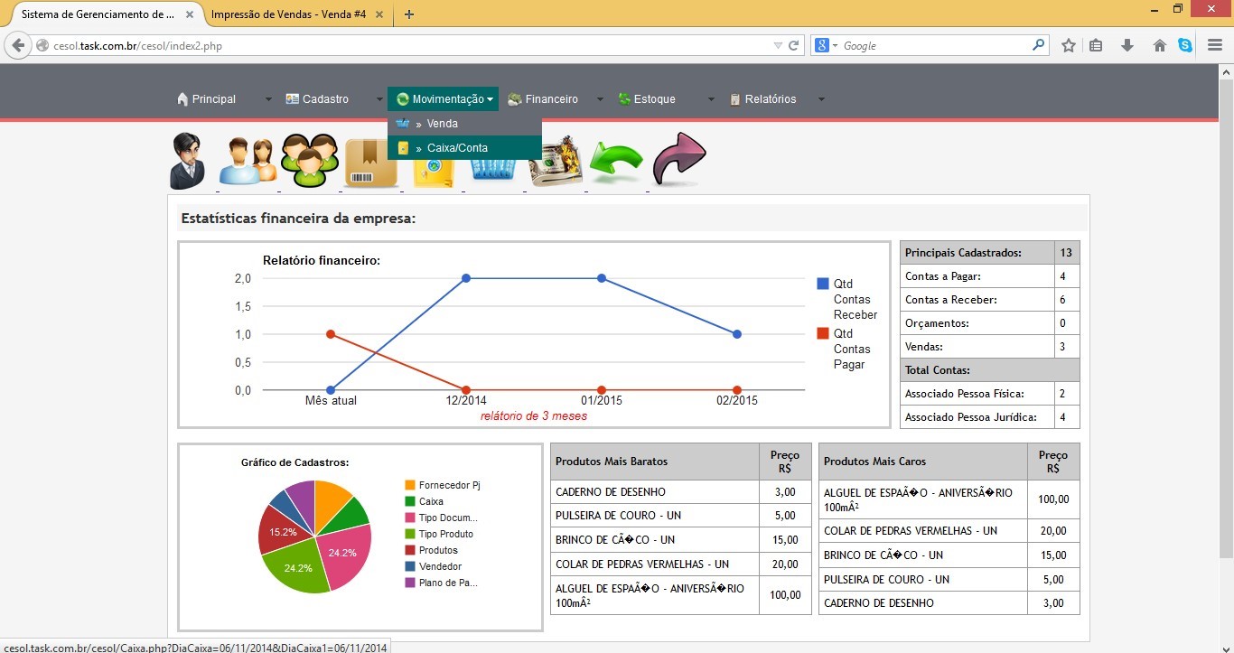Viewport: 1234px width, 653px height.
Task: Open the Firefox downloads arrow icon
Action: [x=1126, y=45]
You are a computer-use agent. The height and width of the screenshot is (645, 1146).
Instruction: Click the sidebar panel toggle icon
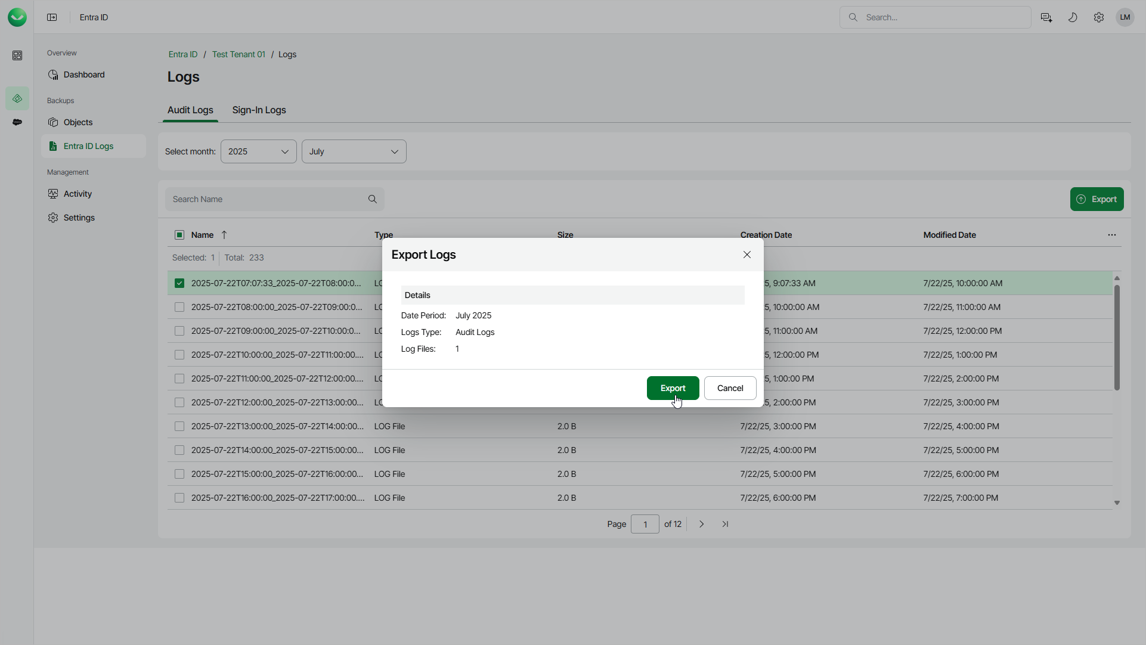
-------------------------
» WORK INSTRUCTIONS: Swap every "sidebar panel toggle icon" in the items above for "sidebar menu button", keep everything else the same, and leave out the pictures.

» SOLUTION TO THIS PROBLEM:
Viewport: 1234px width, 653px height.
Task: Open the Firefox downloads arrow icon
Action: [x=1126, y=45]
You are a computer-use agent. The height and width of the screenshot is (645, 1146).
Instruction: Click the sidebar menu button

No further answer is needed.